Thiolated chitosans: Development and in vitro evaluation of an oral tobramycin sulphate delivery system

Abstract

The aim of the present study was to develop and evaluate an oral delivery system for tobramycin sulphate intended to improve the oral bioavailability. Chitosan was thiolated by the immobilisation of N-acetylcysteine (NAC) to the amino groups of the polymer.
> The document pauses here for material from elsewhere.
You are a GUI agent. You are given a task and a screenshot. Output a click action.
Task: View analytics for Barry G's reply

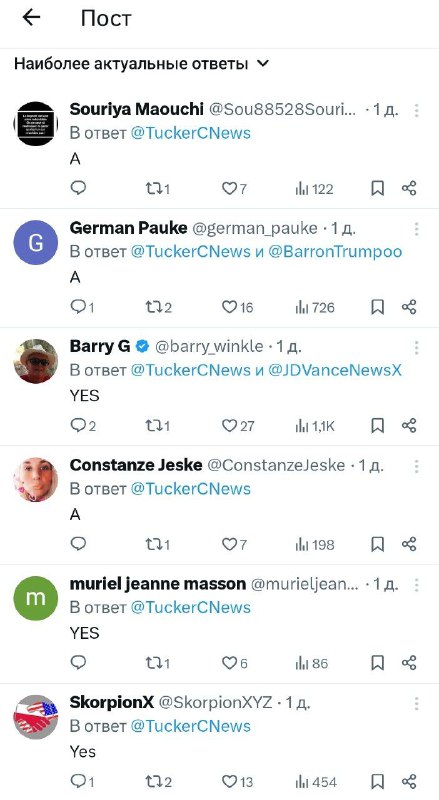coord(315,426)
The permeation enhancing effect of the resulting chitosan-NAC conjugate in combination with the permeation mediator glutathione (GSH) was evaluated both in Ussing-type chambers across freshly excised rat intestinal mucosa and Caco-2 cells using the poorly orally absorbed aminoglycoside tobramycin sulphate as model drug. Additionally, the release profile from tablets containing tobramycin sulphate, chitosan-NAC and glutathione was determined. The obtained thiomer chitosan-NAC displayed 962.2 ± 53.2 μmol thiol groups per gram polymer of which 35.5 ± 5.0% were oxidised. In comparison to buffer only, tobramycin sulphate uptake in presence of 0.5% (w/v) unmodified chitosan, 0.5% (w/v) chitosan-NAC, 0.5% (w/v) glutathione and the combination of 0.5% (w/v) glutathione and 0.5% (w/v) chitosan-NAC was improved 1.2-fold, 1.3-fold, 1.5-fold and 2.0-fold, respectively, across rat small intestine and 2.6-fold, 2.7-fold, 1.6-fold and 3.3-fold, respectively, across Caco-2 cell monolayer. Almost 90% of the tobramycin sulphate was released from tablets within 4 h. The developed drug delivery system containing chitosan-NAC and glutathione is a promising tool for oral tobramycin sulphate administration showing improved gastrointestinal uptake and a sustained release.